# copper pipe conduit



## InPhase277 (Feb 9, 2008)

#1: No.

Unlicensed contractors shouldn't be doing electrical wiring.


----------



## brric (Mar 5, 2010)

InPhase277 said:


> #1: No.
> 
> Unlicensed contractors shouldn't be doing electrical wiring.


Especially in Michigan. :no::no:


----------



## Bondo (Dec 8, 2007)

> 2) Is there a way to coat the copper so it will not turn dingy brown and green ?


Ayuh,... In my rental house when I bought it, remodelin' the tiny bathroom, I had to leave the shower pipin' exposed to the eye,....

I rubbed 'em with emery cloth, 'n shot 'em with Rustoleum clear enamel,....
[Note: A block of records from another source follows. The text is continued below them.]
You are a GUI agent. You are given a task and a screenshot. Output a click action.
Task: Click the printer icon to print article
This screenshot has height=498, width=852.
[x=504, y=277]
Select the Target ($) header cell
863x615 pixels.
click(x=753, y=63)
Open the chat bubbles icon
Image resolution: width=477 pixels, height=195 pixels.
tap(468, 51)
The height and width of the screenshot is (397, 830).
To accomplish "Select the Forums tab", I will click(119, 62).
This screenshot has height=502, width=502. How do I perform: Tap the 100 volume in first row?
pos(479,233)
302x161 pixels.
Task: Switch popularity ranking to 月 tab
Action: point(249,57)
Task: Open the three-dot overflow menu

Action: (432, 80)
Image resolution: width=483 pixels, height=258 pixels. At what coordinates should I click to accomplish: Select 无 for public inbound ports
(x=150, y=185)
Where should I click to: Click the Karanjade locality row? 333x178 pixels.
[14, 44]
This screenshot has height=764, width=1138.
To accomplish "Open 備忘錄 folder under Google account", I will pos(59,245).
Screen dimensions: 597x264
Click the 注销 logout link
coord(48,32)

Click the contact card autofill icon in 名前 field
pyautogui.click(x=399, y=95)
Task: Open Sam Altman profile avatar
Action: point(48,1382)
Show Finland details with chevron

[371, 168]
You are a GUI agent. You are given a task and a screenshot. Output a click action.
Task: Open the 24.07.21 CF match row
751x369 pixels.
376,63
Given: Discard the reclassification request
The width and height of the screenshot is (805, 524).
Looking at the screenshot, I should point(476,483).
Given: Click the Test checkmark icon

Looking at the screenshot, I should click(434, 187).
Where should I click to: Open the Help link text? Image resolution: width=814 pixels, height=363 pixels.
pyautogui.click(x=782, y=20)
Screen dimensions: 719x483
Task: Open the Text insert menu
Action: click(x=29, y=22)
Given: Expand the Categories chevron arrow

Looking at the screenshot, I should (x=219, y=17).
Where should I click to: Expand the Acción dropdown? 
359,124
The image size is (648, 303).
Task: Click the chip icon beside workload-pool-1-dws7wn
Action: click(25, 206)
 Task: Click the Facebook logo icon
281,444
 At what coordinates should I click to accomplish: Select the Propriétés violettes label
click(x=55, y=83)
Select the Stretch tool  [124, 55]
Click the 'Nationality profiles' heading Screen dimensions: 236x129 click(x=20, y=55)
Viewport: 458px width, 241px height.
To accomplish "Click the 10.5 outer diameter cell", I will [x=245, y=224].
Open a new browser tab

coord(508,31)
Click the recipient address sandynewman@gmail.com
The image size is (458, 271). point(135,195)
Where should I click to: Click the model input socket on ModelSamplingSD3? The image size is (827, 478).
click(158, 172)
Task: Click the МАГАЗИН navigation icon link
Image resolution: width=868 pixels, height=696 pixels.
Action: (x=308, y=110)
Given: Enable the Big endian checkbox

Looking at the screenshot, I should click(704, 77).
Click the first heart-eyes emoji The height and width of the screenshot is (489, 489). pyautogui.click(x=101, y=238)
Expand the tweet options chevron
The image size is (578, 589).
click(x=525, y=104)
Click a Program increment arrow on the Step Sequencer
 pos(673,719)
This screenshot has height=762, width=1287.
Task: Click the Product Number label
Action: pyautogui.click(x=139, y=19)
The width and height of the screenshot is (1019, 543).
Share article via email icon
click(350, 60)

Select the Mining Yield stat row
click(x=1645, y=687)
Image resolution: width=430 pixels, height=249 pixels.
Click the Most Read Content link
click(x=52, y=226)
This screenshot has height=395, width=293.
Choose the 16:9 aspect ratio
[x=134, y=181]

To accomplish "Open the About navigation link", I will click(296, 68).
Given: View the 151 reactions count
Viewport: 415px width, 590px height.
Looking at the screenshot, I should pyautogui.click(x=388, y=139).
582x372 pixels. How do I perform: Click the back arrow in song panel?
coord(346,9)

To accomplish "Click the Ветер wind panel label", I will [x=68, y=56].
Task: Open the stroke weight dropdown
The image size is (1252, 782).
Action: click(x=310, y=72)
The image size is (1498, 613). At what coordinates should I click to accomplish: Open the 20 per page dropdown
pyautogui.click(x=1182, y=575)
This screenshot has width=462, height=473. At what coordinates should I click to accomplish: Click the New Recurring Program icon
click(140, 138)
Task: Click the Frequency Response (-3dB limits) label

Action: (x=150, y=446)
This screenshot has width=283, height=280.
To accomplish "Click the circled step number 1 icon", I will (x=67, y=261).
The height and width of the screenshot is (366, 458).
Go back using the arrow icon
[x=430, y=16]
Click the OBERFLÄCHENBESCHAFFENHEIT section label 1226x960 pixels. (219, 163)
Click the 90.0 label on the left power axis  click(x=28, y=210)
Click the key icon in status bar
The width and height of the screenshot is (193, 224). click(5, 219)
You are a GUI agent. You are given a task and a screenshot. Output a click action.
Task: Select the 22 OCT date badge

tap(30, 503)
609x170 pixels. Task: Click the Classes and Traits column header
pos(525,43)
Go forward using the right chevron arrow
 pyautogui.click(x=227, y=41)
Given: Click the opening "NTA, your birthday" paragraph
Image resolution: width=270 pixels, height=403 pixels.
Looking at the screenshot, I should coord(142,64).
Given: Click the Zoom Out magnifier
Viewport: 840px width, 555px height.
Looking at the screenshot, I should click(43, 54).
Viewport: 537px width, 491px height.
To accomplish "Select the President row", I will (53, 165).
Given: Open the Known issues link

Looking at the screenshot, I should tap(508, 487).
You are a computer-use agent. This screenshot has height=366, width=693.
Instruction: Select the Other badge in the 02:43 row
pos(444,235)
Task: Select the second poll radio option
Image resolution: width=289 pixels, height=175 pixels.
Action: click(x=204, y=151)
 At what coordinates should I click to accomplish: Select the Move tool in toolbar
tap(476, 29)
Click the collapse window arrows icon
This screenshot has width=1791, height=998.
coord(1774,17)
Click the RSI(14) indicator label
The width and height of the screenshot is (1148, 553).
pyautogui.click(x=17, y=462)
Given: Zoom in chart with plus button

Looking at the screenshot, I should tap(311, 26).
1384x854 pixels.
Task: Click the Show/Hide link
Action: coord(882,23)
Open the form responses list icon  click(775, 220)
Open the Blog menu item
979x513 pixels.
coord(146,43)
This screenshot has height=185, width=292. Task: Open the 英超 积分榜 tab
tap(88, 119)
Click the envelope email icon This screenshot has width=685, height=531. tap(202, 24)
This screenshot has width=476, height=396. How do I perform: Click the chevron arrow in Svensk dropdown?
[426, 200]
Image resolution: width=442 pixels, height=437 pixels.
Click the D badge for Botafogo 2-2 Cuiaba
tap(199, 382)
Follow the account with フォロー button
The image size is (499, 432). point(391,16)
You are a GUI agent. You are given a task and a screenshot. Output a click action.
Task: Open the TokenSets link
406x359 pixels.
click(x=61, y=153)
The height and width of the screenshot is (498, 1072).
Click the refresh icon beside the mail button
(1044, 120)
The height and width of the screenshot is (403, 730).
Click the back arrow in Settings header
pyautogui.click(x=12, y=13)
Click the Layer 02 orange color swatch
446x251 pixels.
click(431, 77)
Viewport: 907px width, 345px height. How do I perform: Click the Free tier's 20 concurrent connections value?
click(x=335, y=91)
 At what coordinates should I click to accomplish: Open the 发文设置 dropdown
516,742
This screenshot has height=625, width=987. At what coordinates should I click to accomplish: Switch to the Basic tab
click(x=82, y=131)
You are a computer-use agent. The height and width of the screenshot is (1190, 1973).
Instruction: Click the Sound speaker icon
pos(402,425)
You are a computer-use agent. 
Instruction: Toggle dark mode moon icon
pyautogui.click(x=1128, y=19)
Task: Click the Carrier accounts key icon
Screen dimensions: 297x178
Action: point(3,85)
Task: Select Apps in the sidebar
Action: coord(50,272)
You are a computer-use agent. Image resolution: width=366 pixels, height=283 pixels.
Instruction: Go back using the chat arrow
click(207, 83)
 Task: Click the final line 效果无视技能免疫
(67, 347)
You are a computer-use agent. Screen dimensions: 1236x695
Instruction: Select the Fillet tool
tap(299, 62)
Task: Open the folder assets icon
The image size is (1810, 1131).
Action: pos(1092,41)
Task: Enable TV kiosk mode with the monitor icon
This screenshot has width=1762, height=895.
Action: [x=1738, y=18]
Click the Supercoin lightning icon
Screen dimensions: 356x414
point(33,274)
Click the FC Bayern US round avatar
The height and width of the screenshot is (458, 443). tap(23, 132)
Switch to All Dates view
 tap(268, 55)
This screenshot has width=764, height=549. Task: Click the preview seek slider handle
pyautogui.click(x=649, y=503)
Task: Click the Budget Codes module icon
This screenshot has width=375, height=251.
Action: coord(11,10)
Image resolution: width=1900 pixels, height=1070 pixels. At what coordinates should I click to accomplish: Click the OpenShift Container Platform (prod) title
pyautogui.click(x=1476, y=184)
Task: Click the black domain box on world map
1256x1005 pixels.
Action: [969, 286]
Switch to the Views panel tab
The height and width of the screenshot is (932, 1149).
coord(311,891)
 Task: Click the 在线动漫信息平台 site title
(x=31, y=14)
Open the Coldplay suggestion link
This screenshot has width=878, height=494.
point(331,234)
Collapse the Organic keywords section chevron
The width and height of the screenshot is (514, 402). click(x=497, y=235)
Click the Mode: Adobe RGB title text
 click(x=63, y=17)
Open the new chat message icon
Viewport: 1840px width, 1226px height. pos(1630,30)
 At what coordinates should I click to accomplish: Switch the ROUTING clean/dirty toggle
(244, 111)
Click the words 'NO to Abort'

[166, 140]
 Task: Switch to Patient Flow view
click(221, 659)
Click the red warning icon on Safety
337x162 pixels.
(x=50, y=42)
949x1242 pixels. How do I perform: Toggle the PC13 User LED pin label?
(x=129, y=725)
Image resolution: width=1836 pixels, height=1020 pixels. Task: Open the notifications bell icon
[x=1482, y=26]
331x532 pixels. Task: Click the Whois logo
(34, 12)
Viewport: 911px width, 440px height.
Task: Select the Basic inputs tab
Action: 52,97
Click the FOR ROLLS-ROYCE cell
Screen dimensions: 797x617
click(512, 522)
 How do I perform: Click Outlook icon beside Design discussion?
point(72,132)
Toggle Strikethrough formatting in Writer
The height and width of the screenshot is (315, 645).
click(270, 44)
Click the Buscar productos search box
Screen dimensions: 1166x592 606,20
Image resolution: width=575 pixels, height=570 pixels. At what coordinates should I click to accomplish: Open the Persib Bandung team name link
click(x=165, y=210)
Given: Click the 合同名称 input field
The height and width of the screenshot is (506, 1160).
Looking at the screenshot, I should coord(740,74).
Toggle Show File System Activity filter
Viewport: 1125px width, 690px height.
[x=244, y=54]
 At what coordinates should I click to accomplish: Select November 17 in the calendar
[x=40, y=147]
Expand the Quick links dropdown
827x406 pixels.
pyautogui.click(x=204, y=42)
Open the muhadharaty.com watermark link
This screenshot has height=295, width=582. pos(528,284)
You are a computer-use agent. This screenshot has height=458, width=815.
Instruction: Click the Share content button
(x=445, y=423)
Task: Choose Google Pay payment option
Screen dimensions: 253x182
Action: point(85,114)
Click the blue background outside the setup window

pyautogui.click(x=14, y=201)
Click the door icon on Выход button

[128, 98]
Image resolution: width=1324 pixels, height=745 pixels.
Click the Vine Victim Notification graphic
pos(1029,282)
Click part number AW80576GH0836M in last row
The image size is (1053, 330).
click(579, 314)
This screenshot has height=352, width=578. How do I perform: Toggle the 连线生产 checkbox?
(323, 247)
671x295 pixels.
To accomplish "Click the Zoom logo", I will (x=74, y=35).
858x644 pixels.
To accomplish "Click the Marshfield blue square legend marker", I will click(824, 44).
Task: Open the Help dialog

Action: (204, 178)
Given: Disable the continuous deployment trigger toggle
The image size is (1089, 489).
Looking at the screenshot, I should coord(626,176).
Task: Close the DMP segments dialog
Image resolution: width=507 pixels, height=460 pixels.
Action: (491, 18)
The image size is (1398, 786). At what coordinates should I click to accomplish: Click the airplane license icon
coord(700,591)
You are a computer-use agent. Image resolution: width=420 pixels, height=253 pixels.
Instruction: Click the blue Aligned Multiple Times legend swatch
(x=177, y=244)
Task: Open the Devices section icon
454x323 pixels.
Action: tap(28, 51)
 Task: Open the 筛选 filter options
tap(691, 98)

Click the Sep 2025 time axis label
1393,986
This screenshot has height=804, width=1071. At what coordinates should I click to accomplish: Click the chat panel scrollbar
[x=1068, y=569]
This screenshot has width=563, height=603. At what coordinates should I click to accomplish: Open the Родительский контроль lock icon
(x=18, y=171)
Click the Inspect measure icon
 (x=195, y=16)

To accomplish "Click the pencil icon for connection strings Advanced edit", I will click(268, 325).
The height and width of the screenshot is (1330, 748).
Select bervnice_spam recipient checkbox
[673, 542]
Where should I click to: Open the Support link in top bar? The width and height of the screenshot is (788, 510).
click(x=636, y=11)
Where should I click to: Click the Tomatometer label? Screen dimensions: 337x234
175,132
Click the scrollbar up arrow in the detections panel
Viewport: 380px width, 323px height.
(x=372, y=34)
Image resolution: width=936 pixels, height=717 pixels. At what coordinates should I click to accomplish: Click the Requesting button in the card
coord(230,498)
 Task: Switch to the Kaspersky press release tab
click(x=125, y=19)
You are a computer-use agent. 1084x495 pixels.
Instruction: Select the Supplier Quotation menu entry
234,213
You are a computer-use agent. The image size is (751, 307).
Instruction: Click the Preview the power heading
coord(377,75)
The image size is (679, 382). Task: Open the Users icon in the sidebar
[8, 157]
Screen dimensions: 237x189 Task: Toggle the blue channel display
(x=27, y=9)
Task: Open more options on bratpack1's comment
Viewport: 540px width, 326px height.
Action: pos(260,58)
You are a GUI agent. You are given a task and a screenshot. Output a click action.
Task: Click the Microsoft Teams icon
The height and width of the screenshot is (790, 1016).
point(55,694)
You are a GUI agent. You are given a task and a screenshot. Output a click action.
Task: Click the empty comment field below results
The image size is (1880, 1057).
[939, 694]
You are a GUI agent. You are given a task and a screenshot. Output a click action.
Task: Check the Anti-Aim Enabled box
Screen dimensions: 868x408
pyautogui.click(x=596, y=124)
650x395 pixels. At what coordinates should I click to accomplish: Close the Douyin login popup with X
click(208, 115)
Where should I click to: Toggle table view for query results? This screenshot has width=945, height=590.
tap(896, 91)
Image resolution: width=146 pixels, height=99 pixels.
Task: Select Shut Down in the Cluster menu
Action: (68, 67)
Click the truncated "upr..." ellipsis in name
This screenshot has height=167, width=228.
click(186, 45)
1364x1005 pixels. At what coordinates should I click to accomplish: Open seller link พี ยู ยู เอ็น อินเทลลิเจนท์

Now, 9 tears later, they still look like clean copper pipes,....


----------



## paintdrying (Jul 13, 2012)

If it is being inspected I would asked the person that is inspecting it. Copper pipe is not commonly used, so not many people will know the safety of using material for other purposes. I would be concerned about damaging the wire pulling it through.
Seems hard to believe in this age of information, many times you are left to figure everything out for yourself.


----------



## rossfingal (Mar 20, 2011)

If you're going to use copper pipe for electrical conduit -
you do not want to use standard 90 degree elbows to make turns -
use 4 - "22 1/2" degree elbows.
Otherwise - you'll have a very hard time getting a "fish-tape" through.
Use 3/4" copper - not 1/2".
As far as I know - nothing wrong with copper - 
other than - not as impervious to nails and screws, as galv. is.

RF


----------



## Speedy Petey (Feb 1, 2004)

rossfingal said:


> If you're going to use copper pipe for electrical conduit -
> you do not want to use standard 90 degree elbows to make turns -
> use 4 - "22 1/2" degree elbows.
> Otherwise - you'll have a very hard time getting a "fish-tape" through.
> ...


WRONG. Just WRONG.

You CANNOT use copper plumbing pipe for electrical building wiring. Period.


----------



## Oso954 (Jun 23, 2012)

I'm not sure why people are commenting.

This is not a DIY project.


----------



## WyrTwister (Jul 22, 2013)

Ask your self if copper plumbing pipe is UL listed for electrical .

God bless
Wyr


----------



## Bob Sanders (Nov 10, 2013)

123randy321 said:


> 4) What am I to do with the exposed wire that would also go with the theme of this house?


There is nothing illegal about spray painting conduit. Get a good quality copper spray paint. If it's done right it actually looks like copper.


----------



## WyrTwister (Jul 22, 2013)

The owner needs to pay an architect / engineer to design the house .

God bless
Wyr


----------